Temí caer en el lugar común de la novela policial, cherchez la femme. Cerré el libro y los ojos. No quedaba mucho tiempo. Recordé a mi hermana Angélica.
33
Su otro impulso, en cambio, Félix no lo frenó. Marcó el número de Mary Benjamín y la criada le contestó, voy a ver si la señora no está merendando, ¿de parte de quién?
A Mary sí podía asustarla:
– Félix Maldonado.
Mary estaba escuchando por la extensión; apenas un ligero click anunció el cambio de línea y en seguida la voz de Mary, irritada:
– No me gustan las bromas pesadas, señor, sea usted quien sea.

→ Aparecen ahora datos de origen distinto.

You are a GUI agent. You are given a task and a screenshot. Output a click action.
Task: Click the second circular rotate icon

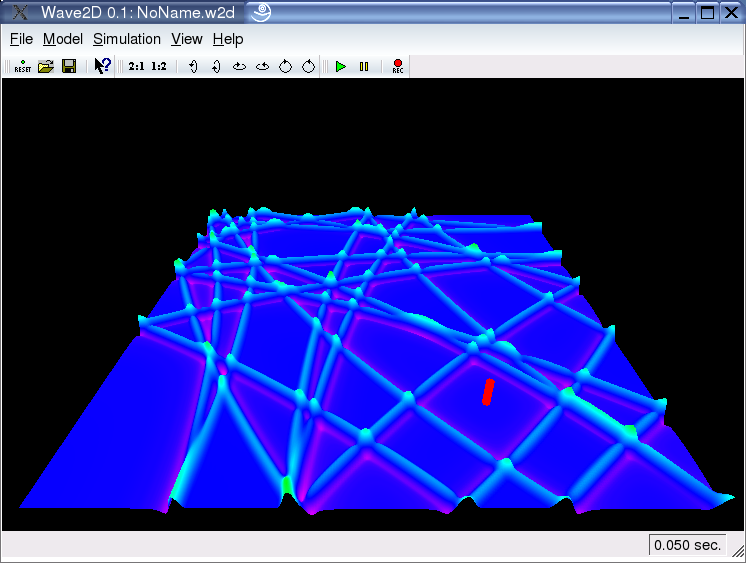(x=309, y=66)
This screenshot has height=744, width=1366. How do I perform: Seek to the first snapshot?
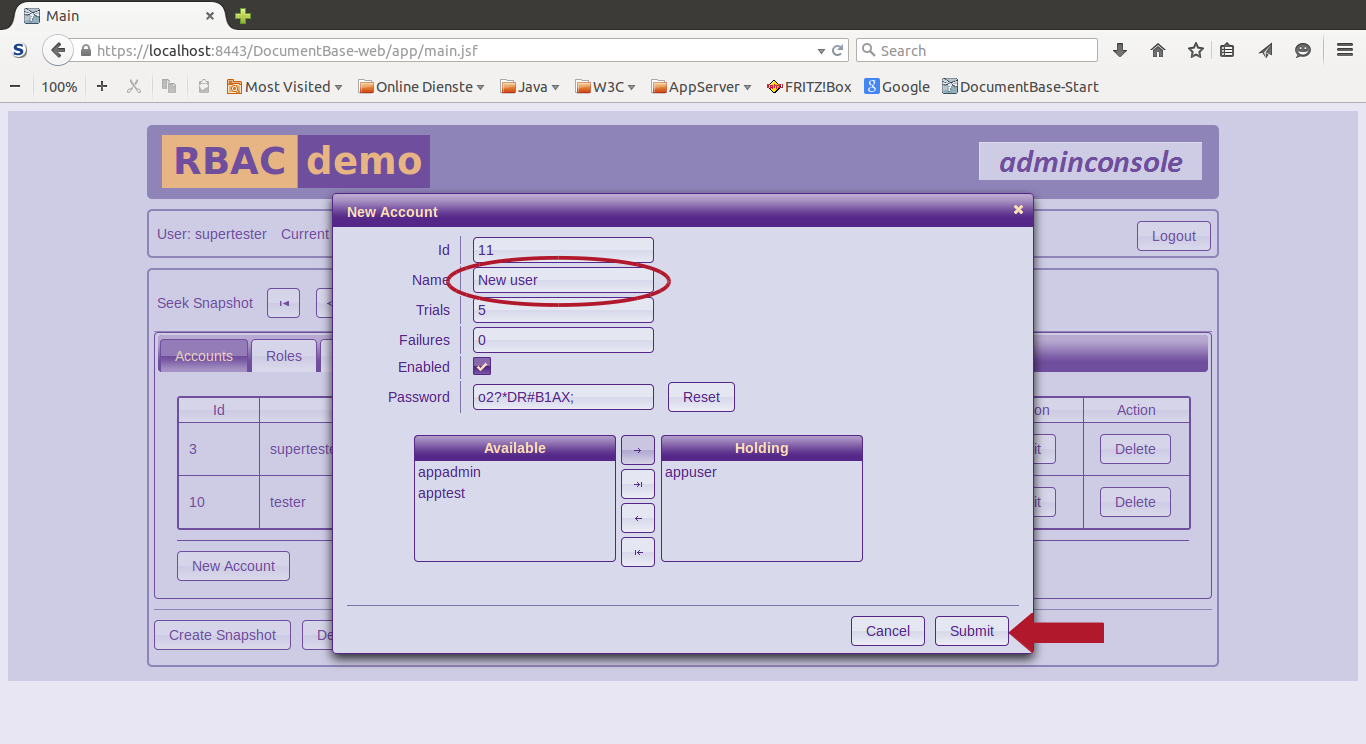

– No cuelgues -dijo Félix con una inflexión cariñosa que Mary recordaría-. Soy yo.
– Le repito… -la voz de Mary sostuvo la irritación, pero la tiñeron un poco de duda y otro de miedo.
Félix rió:
– Es la primera vez que te oigo miedosilla.
– Siempre hay una primera vez -trató de recomponerse Mary-. Bueno, ya estuvo suave de humor negro, ¿no?
– Compruébalo.
– Todavía no inventan el teléfono televisivo, imbécil.
– Suites Genova. Apartamento 301. Once y cuarto de la noche. No faltes. La última vez me dejaste plantado.
Félix, colgó. La Zona Rosa abunda en restoranes italianos. La Ostería Romana y Alfredo, frente a frente en el pasaje entre Londres, Hamburgo y Genova. Eran nombres demasiado romanos y el Focolare en Hamburgo demasiado genérico. Bajó a la calle y caminó hacia la esquina de Genova y Estrasburgo. Dice que pensó en mí mientras se dirigía al restorán La Góndola. Era la primera vez que conscientemente traicionaba mis instrucciones. Necesitaba a una hembra, le había corrido demasiada adrenalina por el cuerpo en los últimos días, no había tomado a una mujer desde que Licha se le entregó en el hospital, iba a exponerse, pero quería acostarse esa noche con Mary Benjamín, después de diez años sin tocarla, necesitaba una mujer, exactamente una mujer como Mary, una fiera cachonda, y si lo consultaba conmigo le hubiera dicho, exprimiéndome el coco para dar con una cita de Memo Sacudelanzas, que se buscara una call-girl en los hoteles de la Zona Rosa. Pero los motivos de Félix eran otros.